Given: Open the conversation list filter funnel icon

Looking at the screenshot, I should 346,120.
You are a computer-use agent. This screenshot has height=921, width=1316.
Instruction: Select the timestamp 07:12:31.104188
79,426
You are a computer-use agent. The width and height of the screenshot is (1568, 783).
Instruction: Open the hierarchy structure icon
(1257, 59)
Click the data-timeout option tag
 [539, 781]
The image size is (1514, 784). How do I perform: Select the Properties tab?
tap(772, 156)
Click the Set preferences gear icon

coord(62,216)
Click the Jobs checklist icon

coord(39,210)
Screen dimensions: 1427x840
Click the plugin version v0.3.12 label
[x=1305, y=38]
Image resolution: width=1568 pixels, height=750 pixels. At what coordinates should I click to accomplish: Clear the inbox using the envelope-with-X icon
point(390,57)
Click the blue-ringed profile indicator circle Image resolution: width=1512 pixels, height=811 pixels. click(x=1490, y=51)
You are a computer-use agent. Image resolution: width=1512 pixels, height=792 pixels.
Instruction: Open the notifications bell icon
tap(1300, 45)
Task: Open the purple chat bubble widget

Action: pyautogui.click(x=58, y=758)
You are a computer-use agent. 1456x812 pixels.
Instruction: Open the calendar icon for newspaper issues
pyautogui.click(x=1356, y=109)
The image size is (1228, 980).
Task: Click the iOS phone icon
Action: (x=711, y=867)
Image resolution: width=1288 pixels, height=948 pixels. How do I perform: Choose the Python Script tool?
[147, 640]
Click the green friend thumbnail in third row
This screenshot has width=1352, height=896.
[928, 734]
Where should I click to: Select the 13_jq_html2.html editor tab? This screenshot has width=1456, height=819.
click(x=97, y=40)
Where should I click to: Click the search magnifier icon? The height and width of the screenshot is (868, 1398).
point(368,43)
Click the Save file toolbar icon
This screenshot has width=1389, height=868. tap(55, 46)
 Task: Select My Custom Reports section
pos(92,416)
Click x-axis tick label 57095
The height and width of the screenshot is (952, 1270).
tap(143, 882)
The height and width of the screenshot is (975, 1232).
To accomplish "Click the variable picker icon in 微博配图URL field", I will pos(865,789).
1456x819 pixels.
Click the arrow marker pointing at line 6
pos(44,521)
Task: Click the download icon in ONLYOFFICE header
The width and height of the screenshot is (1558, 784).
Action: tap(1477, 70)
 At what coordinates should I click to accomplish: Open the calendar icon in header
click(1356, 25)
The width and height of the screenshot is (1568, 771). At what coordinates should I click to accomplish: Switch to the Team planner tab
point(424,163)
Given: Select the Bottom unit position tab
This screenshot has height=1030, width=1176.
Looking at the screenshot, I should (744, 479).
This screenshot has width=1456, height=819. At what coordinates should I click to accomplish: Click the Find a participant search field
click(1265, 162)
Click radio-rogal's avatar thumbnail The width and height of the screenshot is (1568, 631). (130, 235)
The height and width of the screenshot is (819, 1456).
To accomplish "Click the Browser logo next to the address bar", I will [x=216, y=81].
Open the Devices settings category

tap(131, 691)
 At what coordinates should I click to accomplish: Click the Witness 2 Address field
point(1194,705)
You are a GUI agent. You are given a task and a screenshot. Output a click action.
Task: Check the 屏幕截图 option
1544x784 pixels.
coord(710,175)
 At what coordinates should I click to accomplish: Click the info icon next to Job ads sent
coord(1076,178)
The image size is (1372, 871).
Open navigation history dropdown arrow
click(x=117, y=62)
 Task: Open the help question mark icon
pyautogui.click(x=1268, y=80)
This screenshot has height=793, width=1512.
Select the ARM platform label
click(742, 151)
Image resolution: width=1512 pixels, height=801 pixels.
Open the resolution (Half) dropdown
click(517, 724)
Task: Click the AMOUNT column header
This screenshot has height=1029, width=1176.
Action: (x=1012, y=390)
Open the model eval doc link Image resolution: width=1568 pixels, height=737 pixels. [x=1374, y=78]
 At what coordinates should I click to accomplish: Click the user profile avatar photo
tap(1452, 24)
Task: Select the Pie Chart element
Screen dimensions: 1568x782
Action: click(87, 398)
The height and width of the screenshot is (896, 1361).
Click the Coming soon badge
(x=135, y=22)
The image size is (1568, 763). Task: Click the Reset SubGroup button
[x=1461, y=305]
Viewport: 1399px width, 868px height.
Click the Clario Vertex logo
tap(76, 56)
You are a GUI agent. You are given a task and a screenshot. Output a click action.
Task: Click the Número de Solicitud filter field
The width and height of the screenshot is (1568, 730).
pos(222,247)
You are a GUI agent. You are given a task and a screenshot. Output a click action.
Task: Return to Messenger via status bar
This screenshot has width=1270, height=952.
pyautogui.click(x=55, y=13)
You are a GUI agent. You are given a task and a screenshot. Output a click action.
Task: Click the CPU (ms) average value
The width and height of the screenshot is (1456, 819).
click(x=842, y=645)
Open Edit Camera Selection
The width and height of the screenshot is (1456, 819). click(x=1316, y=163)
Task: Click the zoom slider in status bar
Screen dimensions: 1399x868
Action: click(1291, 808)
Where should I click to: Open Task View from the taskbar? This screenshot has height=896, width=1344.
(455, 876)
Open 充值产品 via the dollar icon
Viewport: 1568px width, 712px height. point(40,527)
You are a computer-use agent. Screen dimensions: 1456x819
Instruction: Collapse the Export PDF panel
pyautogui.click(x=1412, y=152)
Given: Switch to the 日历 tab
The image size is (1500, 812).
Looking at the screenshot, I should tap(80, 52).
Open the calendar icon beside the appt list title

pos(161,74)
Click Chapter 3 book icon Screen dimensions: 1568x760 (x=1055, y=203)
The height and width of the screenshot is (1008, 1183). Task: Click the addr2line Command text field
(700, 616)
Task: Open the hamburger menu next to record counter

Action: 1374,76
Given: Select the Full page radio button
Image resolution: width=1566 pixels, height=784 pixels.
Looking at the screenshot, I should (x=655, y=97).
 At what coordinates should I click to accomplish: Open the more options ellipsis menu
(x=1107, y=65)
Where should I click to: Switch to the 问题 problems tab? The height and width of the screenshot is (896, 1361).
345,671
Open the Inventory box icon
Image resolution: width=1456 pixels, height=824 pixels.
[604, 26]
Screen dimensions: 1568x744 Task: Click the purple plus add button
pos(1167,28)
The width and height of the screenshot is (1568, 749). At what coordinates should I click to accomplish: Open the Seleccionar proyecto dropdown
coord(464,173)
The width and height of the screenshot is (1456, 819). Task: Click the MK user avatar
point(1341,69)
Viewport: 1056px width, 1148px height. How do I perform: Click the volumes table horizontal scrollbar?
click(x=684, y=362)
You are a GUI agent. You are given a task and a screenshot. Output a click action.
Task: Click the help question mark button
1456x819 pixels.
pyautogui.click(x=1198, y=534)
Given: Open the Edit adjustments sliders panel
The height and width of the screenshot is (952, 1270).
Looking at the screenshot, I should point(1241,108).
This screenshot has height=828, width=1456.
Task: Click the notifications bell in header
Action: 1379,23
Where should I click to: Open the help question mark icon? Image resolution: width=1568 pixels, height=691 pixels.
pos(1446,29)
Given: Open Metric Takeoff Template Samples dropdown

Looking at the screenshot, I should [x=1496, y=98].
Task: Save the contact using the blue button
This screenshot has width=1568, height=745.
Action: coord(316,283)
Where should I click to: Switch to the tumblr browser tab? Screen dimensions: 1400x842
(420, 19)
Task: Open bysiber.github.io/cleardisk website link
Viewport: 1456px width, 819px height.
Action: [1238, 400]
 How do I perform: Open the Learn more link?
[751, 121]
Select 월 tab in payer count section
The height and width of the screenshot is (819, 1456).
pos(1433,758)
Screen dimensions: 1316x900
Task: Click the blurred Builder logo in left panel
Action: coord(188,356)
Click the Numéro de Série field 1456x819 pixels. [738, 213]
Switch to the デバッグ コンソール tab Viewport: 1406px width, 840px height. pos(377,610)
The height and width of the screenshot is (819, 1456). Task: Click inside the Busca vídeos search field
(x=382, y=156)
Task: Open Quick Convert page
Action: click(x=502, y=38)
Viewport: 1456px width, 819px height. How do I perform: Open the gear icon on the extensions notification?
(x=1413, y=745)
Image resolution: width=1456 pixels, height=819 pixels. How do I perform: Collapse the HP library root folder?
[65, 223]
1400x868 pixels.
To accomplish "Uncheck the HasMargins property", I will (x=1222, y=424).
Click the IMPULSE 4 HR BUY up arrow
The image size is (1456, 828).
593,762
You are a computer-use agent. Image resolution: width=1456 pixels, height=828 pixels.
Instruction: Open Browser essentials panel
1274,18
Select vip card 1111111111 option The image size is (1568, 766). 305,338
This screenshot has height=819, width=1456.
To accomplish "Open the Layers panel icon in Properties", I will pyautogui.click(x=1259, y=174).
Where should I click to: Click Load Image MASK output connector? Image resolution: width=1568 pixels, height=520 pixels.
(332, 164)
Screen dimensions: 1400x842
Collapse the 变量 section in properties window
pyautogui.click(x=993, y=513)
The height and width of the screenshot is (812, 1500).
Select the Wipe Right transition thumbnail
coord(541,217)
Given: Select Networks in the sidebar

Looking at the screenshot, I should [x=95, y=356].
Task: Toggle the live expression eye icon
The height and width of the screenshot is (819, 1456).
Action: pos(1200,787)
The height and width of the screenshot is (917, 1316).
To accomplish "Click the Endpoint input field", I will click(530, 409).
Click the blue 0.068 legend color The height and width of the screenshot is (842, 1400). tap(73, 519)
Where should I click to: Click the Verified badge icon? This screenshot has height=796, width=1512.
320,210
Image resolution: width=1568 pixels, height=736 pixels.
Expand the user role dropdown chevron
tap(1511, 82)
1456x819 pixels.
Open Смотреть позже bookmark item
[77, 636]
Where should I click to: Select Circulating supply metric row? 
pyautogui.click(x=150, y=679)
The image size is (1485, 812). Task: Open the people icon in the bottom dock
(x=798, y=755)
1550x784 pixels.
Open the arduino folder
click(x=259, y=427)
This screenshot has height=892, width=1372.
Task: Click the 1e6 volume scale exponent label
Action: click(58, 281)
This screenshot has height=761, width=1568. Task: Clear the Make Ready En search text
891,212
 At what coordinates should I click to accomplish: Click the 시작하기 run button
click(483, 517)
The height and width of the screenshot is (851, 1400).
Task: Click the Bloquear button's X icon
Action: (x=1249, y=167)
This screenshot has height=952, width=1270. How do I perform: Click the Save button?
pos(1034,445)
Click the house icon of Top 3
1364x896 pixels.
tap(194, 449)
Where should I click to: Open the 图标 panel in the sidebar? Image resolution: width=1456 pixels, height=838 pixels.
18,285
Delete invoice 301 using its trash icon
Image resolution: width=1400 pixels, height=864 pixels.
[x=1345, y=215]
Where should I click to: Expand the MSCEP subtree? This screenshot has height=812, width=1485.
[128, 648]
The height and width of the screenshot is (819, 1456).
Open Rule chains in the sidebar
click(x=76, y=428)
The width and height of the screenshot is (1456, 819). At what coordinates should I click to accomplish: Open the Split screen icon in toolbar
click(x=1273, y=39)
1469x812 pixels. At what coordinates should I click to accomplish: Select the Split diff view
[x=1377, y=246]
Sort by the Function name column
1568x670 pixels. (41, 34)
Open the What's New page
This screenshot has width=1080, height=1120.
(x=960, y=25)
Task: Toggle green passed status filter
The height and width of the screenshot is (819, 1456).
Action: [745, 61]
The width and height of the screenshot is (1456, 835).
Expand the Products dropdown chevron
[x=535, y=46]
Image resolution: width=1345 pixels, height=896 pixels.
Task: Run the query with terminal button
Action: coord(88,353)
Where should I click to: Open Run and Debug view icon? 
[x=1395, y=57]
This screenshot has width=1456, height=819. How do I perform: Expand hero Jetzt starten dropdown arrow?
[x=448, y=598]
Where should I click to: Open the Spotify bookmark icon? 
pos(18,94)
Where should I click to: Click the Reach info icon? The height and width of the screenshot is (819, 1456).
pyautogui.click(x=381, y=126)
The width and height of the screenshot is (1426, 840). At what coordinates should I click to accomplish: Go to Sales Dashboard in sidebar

──────

> [Problem statement] Answer with a single number, the count of lines above that contain "Toggle".

> [Output of the task] 2